Somewhere below are a line with "Task: Click the user avatar icon" and a later line with "Task: Click the fourth". Output exactly those lines and all lines between them.

*** Opening Data for analysis ***

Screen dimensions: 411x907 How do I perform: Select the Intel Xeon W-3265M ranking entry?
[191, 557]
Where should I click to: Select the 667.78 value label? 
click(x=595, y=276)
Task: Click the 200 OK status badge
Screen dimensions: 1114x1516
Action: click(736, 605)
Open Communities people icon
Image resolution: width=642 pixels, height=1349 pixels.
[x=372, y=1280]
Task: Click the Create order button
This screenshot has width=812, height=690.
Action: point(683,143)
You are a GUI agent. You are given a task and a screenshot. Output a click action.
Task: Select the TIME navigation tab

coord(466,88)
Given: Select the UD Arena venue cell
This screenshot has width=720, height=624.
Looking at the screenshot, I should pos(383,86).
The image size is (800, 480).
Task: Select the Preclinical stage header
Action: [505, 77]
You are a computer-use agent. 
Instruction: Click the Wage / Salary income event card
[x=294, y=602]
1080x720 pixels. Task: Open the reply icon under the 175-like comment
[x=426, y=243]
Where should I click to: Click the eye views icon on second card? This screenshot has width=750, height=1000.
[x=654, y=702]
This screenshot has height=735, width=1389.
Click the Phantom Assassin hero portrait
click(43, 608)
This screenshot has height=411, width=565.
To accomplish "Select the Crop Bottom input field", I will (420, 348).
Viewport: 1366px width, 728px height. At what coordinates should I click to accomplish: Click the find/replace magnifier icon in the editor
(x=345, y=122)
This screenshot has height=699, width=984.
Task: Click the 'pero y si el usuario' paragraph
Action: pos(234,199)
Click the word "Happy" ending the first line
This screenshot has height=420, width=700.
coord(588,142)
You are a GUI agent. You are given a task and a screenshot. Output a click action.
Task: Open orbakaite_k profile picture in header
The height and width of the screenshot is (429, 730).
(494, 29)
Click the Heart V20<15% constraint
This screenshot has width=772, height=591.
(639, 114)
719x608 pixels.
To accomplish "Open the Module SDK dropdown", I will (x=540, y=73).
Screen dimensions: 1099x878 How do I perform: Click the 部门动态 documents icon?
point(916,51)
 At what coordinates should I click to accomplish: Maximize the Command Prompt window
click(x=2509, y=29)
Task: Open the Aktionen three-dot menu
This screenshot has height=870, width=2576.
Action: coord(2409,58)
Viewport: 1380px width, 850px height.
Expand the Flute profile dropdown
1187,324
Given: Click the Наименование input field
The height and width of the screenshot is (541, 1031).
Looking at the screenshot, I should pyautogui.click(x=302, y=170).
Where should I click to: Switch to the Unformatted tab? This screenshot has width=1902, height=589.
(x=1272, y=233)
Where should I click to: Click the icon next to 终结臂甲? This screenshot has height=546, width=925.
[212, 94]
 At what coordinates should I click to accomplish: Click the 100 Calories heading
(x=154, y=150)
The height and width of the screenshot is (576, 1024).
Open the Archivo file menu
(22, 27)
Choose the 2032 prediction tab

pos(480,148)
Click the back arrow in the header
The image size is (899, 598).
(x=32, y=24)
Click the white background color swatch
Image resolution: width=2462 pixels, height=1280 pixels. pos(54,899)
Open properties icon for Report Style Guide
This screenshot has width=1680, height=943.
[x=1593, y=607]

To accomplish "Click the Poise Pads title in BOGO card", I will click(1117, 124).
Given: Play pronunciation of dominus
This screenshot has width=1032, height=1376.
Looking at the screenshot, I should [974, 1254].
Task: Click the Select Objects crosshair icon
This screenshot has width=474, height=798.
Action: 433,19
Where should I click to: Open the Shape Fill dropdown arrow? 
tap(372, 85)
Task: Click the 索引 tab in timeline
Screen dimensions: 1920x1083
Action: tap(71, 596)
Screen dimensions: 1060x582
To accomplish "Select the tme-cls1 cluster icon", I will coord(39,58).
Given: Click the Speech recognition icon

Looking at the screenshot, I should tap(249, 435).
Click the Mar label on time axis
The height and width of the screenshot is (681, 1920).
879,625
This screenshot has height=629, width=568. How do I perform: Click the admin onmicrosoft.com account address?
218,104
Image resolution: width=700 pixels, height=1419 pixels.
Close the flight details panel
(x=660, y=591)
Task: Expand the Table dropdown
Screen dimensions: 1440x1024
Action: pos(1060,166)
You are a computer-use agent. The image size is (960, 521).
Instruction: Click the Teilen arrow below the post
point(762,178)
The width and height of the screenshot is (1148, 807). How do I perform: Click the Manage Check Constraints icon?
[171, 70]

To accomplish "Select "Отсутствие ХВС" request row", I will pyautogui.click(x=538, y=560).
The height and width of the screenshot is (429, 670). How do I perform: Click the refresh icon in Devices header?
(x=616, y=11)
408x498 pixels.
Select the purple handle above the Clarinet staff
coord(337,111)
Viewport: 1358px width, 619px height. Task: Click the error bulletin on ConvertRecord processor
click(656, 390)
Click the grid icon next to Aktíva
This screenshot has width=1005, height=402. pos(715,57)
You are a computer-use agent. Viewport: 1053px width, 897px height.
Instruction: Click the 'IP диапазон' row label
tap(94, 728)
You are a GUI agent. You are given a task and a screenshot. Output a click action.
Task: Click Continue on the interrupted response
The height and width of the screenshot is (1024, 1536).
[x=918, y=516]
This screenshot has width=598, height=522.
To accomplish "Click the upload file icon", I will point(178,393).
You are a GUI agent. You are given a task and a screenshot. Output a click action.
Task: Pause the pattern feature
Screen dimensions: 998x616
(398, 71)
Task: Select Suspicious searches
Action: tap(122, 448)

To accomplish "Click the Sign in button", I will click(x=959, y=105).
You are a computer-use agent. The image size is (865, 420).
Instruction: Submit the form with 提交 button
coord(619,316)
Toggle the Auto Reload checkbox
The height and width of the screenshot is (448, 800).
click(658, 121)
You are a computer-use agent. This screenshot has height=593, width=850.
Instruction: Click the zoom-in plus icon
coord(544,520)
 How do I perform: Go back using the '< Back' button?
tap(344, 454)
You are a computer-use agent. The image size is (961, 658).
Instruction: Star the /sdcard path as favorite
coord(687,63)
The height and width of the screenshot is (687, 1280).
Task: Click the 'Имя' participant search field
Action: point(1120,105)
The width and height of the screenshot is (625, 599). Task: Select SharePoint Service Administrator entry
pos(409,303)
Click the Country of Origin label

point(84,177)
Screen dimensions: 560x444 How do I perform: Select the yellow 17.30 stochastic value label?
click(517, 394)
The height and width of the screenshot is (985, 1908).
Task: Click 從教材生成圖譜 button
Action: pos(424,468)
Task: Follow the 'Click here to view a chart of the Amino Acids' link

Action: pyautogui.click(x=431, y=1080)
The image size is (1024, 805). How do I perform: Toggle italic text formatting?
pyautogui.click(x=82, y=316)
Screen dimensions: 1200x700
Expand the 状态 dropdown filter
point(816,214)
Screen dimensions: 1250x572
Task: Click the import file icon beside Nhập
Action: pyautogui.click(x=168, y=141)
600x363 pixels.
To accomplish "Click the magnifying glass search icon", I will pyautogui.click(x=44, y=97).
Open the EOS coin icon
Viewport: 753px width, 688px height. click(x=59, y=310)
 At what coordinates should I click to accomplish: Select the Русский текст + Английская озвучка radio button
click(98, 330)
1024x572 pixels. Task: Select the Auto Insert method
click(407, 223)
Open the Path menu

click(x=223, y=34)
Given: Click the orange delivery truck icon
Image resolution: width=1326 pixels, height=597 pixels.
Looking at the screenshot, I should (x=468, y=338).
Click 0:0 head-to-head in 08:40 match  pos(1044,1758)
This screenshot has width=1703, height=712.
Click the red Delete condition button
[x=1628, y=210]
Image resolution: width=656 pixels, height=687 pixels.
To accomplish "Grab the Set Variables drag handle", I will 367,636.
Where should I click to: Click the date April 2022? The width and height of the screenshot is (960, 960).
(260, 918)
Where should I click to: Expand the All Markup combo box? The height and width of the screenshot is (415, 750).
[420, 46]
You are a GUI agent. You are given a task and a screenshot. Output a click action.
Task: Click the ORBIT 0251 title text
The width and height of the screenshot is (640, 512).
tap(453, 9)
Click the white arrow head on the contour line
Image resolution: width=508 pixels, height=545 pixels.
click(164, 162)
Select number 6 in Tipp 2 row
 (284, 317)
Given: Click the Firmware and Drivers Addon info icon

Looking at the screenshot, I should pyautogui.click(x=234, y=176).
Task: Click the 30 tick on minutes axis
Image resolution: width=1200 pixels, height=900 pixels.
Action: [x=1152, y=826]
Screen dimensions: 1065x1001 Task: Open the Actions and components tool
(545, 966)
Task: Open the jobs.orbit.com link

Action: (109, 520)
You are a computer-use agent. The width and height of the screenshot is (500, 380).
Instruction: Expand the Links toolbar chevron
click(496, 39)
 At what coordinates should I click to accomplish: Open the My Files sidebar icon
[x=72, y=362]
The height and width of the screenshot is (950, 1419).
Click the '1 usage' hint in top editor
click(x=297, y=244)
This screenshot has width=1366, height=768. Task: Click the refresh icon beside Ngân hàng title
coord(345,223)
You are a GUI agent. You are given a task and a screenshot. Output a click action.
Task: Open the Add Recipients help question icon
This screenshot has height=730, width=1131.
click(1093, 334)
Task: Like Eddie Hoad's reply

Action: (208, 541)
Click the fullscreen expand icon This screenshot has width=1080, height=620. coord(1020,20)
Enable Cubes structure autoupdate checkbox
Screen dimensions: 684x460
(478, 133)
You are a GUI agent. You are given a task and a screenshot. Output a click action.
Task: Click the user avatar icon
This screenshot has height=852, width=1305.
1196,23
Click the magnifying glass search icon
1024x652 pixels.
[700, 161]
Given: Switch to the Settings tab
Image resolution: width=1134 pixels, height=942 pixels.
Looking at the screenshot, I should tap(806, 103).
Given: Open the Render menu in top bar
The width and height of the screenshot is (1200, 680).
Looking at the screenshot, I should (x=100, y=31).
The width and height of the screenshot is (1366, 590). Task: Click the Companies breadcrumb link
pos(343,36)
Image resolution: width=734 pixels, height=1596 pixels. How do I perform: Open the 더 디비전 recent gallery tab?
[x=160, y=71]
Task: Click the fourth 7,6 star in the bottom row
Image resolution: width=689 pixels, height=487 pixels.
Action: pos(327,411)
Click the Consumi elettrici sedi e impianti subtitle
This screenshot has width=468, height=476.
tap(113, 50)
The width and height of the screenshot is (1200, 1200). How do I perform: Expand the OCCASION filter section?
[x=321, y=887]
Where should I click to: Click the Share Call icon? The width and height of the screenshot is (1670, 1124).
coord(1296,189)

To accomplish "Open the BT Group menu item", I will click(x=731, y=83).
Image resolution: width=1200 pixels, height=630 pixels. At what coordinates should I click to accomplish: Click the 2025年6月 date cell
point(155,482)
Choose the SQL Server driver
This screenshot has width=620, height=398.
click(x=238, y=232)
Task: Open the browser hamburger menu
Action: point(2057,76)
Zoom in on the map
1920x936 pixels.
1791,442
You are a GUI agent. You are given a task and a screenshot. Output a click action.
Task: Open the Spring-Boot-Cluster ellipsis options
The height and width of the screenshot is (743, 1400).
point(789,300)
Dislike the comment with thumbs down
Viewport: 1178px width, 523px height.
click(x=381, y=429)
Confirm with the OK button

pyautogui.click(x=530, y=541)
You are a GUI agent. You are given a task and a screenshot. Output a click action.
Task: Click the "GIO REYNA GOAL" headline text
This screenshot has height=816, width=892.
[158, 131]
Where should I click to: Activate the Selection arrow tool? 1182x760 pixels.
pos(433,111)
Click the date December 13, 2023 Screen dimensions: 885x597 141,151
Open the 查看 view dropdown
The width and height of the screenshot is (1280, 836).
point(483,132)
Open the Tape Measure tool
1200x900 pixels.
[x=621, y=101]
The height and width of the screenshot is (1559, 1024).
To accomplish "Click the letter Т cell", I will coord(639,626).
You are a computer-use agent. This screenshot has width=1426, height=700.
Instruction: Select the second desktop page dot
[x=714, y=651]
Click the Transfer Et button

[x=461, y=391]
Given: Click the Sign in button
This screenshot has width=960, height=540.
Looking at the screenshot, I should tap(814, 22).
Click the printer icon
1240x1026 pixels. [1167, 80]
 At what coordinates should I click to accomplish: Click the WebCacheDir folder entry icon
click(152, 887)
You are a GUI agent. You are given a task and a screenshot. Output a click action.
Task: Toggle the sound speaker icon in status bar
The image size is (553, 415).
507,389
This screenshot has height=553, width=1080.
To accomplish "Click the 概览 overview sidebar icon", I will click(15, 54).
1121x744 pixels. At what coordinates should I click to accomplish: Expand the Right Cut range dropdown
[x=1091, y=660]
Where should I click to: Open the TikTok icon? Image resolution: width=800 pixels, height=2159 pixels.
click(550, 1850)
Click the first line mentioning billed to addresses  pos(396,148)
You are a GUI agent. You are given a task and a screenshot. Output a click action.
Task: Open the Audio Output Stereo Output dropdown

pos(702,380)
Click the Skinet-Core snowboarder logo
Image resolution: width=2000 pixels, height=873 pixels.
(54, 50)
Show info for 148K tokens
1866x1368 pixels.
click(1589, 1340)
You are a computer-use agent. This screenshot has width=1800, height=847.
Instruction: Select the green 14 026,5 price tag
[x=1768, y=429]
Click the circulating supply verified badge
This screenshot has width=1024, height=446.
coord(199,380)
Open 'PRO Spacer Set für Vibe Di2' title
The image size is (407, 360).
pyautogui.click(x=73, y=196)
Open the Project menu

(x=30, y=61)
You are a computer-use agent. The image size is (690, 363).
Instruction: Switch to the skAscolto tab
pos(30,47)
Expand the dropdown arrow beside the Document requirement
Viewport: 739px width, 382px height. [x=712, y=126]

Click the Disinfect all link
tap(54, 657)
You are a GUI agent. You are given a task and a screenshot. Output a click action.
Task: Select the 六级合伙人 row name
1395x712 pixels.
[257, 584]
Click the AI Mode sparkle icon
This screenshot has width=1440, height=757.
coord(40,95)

*** Closing Data for analysis ***

*Written solution:*
Task: Click the user avatar icon
This screenshot has height=852, width=1305.
1196,23
Click the magnifying glass search icon
1024x652 pixels.
[700, 161]
Given: Switch to the Settings tab
Image resolution: width=1134 pixels, height=942 pixels.
Looking at the screenshot, I should tap(806, 103).
Given: Open the Render menu in top bar
The width and height of the screenshot is (1200, 680).
Looking at the screenshot, I should (x=100, y=31).
The width and height of the screenshot is (1366, 590). Task: Click the Companies breadcrumb link
pos(343,36)
Image resolution: width=734 pixels, height=1596 pixels. How do I perform: Open the 더 디비전 recent gallery tab?
[x=160, y=71]
Task: Click the fourth 7,6 star in the bottom row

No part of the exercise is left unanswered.